Ihre Agenda bringen diese „Soldaten“ dann über die Sozialen Netzwerke, als Gastredner und Interviewpartner oder über Online-Medien an den Mann und die Frau.
Zu diesen Medien, die quasi zu Atlas gehören, zählen z.B. Vaping Today und InsideSources. Für InsideSources arbeiten u.a. das CCC und verschiedene „Kochtopus“-Denkfabriken, wie z.B. die „Taxpayers Protection Alliance“.
Und hier schließt sich der Kreis! Die Taxpayers Protection Alliance ist eine amerikanische Anti-Steuer-Non-Profit-Organisation mit typisch libertärer Gesinnung. Sie ist bemüht über die IGO Watch, immer mehr Einfluss bei der WHO zu erlangen und droht, falls das nicht geschieht, damit, dass die Zahlungen der USA an die WHO ausbleiben könnten. Zu den Basisbewegungen gehört übrigens auch… na…? Genau, das CCC.
Insgesamt kann man festhalten, dass die Taxpayers Protection Alliance, für welche der geteilte und mit Likes versehene Artikel geschrieben wurde, über zahlreiche Fäden nahezu ausschließlich am Tropf der Tabakindustrie und des „Kochtopus“ hängt.
Ein Propaganda-Artikel, finanziert von Big-T, der versucht, Disposables in ein besseres Licht zu rücken. Das ist es. Nicht mehr und nicht weniger.
Ok… diese Zusammenhänge zu finden, ist jetzt nicht ganz trivial und ich hätte das auch nicht ohne den Tipp so ohne weiteres gefunden (mir hat schon der Widerspruch mit dem Plädoyer für Disposables gereicht… da hätte ich nicht ohne Anstoß weiter recherchiert).

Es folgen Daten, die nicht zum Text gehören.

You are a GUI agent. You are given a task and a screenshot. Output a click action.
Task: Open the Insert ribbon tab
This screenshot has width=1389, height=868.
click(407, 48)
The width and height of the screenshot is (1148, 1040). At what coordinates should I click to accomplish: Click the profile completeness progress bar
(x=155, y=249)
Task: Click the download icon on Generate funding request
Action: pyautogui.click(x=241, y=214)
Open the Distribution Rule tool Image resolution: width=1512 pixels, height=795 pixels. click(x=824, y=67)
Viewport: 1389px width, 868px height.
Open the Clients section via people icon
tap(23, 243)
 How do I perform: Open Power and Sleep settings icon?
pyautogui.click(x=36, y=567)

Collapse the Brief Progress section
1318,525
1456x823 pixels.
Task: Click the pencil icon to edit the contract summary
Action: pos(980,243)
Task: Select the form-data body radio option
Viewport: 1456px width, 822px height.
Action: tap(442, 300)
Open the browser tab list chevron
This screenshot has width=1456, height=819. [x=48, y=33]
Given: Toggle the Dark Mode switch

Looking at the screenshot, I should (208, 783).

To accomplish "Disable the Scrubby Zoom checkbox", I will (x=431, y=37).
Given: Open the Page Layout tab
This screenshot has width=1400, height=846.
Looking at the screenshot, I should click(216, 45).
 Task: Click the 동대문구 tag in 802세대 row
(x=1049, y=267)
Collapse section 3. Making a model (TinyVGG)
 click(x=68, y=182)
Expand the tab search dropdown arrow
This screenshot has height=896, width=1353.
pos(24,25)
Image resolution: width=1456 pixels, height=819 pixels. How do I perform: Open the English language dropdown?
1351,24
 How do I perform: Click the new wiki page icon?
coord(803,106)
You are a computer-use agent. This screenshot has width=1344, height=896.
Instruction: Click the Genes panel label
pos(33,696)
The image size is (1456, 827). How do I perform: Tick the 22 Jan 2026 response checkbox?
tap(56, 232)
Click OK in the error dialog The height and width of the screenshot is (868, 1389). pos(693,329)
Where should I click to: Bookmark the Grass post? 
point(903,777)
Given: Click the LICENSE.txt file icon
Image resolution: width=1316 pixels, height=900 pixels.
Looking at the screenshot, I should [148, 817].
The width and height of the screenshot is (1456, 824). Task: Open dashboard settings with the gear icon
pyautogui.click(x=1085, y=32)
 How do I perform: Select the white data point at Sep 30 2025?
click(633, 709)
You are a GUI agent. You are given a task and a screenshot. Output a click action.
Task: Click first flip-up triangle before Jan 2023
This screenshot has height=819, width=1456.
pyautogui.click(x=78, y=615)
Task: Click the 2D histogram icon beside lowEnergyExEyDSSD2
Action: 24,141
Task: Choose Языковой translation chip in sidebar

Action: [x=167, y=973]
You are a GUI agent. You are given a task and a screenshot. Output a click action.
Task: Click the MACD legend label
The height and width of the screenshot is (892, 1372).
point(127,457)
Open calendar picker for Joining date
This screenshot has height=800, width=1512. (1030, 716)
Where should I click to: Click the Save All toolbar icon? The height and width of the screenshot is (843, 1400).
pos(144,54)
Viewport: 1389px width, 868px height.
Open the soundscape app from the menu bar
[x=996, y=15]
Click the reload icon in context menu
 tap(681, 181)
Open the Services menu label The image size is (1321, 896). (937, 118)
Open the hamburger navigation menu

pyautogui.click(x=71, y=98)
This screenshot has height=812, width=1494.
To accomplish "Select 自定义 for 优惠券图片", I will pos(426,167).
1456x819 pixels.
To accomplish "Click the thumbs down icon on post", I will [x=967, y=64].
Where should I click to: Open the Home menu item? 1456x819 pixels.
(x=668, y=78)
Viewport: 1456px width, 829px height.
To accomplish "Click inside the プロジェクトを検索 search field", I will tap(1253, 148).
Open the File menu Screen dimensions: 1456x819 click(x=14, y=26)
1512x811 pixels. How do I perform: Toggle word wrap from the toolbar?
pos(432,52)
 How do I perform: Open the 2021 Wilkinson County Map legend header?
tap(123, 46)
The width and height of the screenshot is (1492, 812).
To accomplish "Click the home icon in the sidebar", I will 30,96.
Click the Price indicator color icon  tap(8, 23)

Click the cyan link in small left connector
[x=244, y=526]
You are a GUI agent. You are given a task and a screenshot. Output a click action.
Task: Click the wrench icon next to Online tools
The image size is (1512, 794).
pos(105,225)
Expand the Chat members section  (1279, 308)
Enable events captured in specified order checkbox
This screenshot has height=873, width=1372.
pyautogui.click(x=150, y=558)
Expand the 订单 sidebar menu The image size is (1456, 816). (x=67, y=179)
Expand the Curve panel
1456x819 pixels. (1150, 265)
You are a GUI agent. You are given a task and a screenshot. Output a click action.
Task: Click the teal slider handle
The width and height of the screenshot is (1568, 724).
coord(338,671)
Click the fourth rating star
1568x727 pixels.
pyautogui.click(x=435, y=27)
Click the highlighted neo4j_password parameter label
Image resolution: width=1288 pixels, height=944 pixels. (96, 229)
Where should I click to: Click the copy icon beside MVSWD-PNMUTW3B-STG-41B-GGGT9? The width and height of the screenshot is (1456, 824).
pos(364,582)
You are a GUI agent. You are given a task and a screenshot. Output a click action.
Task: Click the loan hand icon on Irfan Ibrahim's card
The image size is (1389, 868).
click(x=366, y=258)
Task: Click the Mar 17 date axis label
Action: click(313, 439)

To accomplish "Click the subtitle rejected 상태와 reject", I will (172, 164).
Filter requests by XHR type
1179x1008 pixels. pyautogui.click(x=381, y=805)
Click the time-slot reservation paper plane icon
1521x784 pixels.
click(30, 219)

Das ganze ist ein echter Sumpf. Und nein, ich hab mir das nicht ausgedacht. Wer mehr und weitergehende Hintergründe dazu haben möchte, der liest mal diesen (echt langen und anstrengenden) Artikel bei Le Monde: „Vaping: The real dollars behind fake consumer organisations“, der dort als Ergebnis intensiver investigativer Recherche unter dem Label „#BigTobacco21 – The vapor trail“ erschienen ist. Aber ich warne abermals… er ist sehr lang und intensiv. Und man sollte, um sich eine Meinung zu bilden, unbedingt die einzelnen Aspekte auch selbst nachrecherchieren. Außerdem findet sich in dem an sich sehr guten und hervorragend recherchierten Artikel nämlich auch so einiges, politisch gefärbtes, Geschwurbel. Mein Tipp: Einfach nicht drüber nachdenken. 😉
Aber nachdenken sollte man immer, bevor man Beiträge irgendwo teilt oder mit einem Like versieht (vor allem als Konsumentenverbandsvorsitzender oder als einfaches Mitglied). Trau, schau wem!